──────── Stored data

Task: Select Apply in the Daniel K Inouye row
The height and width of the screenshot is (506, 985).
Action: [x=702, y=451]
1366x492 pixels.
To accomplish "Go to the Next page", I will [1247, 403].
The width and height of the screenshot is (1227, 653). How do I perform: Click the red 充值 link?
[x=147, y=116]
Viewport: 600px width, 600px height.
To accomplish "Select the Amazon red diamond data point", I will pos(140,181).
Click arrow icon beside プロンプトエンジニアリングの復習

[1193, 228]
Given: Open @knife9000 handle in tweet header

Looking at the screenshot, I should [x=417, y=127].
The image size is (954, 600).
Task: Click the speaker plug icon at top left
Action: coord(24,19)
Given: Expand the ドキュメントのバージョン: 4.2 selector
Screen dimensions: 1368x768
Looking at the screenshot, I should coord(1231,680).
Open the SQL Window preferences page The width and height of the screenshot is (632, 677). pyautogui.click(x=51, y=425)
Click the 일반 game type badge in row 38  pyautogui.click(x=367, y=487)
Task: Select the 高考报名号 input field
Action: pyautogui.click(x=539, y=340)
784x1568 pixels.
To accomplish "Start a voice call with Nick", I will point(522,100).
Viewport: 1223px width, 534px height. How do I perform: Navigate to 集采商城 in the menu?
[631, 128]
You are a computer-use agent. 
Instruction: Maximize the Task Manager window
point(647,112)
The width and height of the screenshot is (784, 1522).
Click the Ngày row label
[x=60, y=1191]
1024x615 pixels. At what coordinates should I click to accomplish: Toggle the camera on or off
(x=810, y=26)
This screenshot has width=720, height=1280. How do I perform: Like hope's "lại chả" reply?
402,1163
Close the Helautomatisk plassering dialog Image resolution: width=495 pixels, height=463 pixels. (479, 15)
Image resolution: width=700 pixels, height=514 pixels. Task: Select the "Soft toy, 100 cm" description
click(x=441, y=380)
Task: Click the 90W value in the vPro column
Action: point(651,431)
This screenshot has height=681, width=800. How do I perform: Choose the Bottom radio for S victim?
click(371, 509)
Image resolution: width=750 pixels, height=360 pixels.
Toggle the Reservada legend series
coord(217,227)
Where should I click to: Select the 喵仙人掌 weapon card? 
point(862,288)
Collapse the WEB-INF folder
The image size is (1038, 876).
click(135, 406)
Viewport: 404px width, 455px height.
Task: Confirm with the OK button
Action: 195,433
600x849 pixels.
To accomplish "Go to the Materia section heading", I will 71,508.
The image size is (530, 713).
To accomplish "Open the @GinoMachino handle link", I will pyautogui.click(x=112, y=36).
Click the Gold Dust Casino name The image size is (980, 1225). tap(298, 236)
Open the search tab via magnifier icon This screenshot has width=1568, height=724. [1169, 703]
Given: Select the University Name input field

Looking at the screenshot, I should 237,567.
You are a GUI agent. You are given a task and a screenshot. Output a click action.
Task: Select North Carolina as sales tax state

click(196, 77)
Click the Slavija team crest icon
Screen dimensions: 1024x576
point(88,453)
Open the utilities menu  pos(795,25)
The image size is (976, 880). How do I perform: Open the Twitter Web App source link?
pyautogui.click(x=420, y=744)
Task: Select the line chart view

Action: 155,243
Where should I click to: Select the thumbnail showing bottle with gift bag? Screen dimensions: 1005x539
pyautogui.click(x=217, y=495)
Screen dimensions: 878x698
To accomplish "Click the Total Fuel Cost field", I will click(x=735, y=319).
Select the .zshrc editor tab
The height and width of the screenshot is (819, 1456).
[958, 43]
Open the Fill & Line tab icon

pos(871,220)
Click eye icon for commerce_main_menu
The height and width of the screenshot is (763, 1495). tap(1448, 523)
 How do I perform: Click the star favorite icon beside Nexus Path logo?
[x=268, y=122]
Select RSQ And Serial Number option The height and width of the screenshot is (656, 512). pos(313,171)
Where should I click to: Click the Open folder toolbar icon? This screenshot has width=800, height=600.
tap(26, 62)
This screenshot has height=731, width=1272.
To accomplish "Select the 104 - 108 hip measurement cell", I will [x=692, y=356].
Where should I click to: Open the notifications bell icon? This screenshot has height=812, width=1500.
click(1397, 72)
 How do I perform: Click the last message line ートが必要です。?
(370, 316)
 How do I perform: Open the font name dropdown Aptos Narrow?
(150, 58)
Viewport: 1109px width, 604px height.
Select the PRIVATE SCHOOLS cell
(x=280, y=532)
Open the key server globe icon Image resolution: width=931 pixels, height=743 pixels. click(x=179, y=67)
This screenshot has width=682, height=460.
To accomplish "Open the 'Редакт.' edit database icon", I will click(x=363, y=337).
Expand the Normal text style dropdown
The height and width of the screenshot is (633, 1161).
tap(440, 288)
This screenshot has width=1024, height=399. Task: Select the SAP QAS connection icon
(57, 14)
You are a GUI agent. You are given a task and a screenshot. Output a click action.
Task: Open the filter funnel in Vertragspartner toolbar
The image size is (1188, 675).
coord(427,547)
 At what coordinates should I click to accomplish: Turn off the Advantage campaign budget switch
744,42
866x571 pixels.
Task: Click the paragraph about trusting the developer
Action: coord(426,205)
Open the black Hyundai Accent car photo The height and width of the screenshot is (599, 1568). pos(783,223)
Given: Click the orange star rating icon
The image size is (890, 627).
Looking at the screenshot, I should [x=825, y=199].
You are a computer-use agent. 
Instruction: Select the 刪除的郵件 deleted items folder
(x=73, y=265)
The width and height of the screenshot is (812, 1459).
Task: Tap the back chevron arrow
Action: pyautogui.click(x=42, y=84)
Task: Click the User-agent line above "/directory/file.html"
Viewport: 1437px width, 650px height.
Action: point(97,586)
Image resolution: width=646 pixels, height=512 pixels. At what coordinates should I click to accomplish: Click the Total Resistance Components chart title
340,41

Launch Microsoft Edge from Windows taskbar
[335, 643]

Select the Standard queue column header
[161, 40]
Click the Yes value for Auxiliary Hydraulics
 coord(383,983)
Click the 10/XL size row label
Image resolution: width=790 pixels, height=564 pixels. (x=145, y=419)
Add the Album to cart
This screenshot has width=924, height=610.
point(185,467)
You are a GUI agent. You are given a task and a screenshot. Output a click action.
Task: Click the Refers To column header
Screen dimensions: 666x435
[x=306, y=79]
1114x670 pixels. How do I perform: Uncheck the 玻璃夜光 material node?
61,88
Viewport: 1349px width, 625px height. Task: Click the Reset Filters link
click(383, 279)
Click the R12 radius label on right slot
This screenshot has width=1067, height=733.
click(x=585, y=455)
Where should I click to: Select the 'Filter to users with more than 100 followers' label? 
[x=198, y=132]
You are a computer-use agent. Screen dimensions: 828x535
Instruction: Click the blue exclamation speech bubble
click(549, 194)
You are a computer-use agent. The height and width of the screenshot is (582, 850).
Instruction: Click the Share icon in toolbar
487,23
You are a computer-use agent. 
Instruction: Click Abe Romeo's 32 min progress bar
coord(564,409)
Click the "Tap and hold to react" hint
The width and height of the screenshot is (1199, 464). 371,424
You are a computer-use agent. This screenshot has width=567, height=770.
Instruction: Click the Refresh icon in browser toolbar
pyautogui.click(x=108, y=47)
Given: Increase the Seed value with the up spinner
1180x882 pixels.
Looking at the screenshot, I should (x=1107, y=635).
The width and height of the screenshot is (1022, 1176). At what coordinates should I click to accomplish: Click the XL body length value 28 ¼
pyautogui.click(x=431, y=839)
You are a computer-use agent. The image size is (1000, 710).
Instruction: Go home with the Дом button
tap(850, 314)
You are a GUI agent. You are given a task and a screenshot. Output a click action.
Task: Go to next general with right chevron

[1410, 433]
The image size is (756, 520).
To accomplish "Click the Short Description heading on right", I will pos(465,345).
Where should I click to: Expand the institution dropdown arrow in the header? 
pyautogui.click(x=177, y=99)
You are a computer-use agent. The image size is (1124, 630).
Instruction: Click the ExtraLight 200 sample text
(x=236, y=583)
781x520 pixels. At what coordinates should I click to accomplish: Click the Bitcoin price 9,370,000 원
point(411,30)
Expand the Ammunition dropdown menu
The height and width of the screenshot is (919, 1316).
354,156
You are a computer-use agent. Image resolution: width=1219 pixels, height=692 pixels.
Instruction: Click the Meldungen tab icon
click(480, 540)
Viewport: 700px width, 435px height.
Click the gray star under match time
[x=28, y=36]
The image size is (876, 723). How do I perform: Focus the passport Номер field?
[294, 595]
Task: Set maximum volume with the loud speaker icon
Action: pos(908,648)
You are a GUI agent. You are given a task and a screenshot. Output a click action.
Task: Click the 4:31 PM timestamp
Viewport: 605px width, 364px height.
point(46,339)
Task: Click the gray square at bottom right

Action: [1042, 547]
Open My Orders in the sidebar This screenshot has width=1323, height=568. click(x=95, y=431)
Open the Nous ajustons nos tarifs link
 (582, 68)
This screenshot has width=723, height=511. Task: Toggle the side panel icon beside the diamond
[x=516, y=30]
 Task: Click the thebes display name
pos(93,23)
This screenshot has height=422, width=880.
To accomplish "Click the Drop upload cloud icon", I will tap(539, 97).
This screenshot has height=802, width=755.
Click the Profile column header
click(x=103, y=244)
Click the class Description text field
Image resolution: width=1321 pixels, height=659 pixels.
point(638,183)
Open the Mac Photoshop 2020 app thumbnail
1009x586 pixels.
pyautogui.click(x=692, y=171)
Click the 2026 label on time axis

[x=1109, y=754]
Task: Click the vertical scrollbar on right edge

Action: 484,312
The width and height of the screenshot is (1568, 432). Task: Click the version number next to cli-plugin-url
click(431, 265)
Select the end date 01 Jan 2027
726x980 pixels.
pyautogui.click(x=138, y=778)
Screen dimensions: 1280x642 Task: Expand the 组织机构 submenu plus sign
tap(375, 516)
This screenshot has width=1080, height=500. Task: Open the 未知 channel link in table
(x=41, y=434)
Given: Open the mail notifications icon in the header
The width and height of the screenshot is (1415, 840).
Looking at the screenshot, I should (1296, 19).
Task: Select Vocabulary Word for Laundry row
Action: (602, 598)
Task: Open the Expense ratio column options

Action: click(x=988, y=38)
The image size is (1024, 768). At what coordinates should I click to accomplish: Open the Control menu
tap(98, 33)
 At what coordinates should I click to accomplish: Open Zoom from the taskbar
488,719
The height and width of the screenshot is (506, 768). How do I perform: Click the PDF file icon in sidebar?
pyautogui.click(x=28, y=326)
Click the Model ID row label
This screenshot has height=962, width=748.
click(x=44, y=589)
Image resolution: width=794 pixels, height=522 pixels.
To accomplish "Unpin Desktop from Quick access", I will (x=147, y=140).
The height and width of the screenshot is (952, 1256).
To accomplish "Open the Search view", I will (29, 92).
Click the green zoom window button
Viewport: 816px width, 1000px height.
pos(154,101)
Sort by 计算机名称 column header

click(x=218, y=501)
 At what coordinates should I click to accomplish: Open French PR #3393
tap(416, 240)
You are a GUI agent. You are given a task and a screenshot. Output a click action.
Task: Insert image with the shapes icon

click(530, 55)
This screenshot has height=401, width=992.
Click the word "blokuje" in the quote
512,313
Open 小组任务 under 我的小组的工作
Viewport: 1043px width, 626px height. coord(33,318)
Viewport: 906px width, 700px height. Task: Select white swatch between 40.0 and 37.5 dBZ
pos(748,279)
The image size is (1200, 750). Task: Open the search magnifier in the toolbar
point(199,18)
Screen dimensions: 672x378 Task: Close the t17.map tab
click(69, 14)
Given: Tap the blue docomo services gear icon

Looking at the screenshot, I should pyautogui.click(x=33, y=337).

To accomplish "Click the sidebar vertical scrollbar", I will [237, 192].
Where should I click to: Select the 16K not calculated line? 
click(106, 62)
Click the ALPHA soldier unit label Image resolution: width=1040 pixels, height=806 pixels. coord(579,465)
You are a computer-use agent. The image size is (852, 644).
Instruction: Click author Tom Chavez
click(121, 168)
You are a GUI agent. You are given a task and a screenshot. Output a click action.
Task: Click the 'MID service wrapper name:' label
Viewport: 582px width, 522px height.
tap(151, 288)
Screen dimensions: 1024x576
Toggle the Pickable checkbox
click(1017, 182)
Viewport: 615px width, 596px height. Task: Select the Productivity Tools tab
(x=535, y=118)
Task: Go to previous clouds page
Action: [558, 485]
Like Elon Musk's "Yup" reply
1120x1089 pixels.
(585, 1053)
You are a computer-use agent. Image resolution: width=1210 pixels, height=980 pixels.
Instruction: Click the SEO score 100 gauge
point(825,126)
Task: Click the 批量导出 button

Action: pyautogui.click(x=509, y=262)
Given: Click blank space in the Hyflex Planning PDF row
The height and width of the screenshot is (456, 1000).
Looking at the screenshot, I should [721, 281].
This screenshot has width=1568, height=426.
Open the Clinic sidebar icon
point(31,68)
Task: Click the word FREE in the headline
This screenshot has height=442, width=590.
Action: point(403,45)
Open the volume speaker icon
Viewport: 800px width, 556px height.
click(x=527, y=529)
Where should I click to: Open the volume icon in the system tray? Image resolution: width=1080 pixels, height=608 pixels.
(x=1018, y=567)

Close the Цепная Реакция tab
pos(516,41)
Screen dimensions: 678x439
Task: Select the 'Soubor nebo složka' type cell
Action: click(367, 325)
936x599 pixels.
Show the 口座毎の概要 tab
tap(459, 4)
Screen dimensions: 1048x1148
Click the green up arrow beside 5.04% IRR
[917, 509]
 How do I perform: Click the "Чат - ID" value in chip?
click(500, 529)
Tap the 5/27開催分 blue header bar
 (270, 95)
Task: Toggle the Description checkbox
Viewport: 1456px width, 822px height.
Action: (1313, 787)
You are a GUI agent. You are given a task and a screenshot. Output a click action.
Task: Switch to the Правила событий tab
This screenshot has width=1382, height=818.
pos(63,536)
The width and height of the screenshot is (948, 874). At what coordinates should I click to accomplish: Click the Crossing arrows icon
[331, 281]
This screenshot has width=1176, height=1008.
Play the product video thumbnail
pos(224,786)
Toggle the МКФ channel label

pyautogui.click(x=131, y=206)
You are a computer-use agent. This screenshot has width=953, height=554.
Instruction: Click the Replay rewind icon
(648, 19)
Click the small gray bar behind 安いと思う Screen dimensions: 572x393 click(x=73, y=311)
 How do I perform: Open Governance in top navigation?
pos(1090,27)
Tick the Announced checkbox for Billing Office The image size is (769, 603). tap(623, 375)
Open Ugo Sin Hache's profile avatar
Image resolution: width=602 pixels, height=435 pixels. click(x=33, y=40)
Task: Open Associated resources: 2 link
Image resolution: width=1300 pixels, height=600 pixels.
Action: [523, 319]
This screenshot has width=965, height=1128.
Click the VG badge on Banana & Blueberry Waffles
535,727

────────────────

§ Task directions
Filter the records down to the lines that contain the string "heading", and copy those lines.

§ Task result
To accomplish "Go to the Materia section heading", I will 71,508.
To accomplish "Click the Short Description heading on right", I will pos(465,345).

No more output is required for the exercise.